From time to time, throughout are lives, we are challenged to bear more than we might have expected. We learn from these experiences that it is through accepting life’s challenges that we gain unforeseen rewards. These returns may come in the form of the knowledge of a job well done, joyful experiences and memories, gainful learning, compassion, understanding, self-confidence and even tenacity. And yet we so often choose to avoid the most challenging paths.
Why? Maybe we need to pause and reflect on our lives, analyze our past challenges and value our life lessons. Might this reflection influence our future choices for our day-to-day lives? It is also apparent that through life’s training ground via circumstances, good and bad, that we are shaped for an inevitable future purpose.
Christine Zeitler, director of resident life at Blossom, is a genuinely caring person and a wonderful example of someone who has embraced and grown from her life’s challenges. She began her career as a nurse’s assistant noticing early she had a connection with and compassion for Alzheimer’s patients. Following the birth of their first daughter, Christine chose to work nights to balance the challenges of family and career, “I felt drawn to many of the residents,” she remembered. “I have always had a strong sense of faith, and I believe God pulls you in specific directions; even though you may not recognize it at the time. I was fascinated by the people I met and the stories that they would share.”

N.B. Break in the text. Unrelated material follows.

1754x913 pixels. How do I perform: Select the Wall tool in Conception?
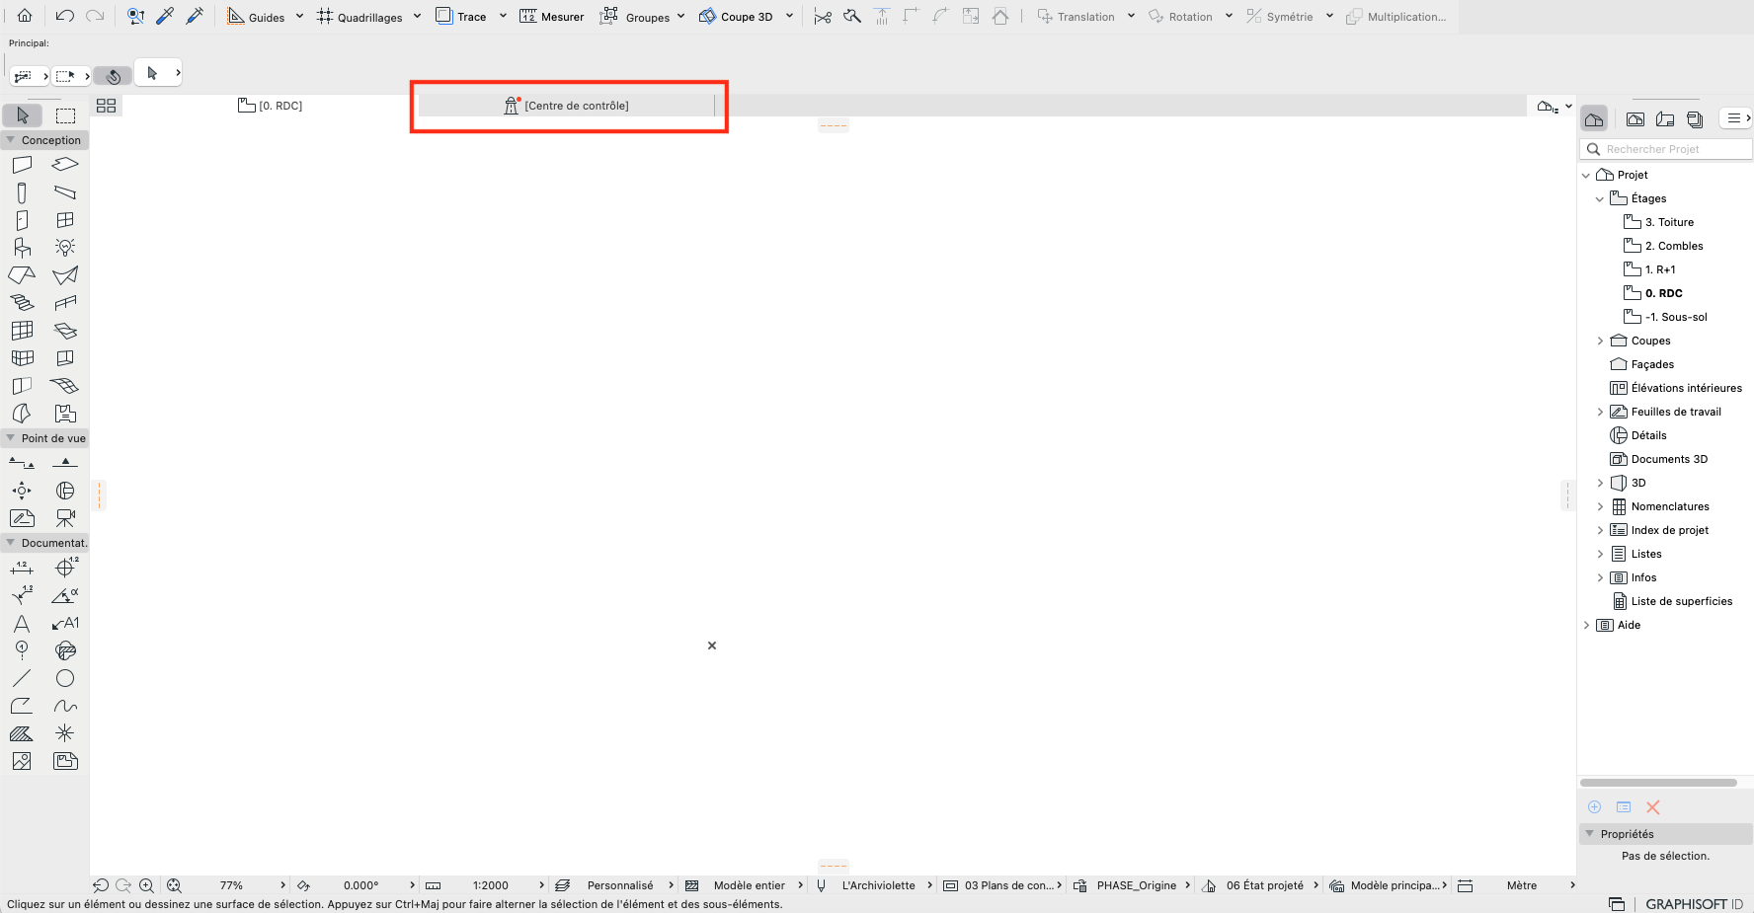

A most impactful experience for Christine was caring for a lady who once worked as a hospital liaison for families. She was charged with helping them come to terms with an Alzheimer’s diagnosis and would connect them with applicable programs. “Later, this lady was diagnosed with Alzheimer’s,” she said. “I watched her suffer with delusions. She would tell herself “it was a delusion,” but she would ask me to sit with her through it.” That was 22 years ago. “I remember sitting and talking with her in the middle of the night when she couldn’t sleep, like it was yesterday.”
Christine worked as caregiver for several years. As her family grew and required more of her time, especially on weekends, she was provided with an opportunity to take on clerical work. It was at that time, coincidently, she and her husband, Derek, observed some changes occurring with her father-in-law. “I noticed some symptoms of sun downing,” she said. Sun downing is a common condition where Alzheimer’s patients experience confusion and agitation in the late afternoon and evening. Derek’s family had a history of Alzheimer’s and Parkinson’s.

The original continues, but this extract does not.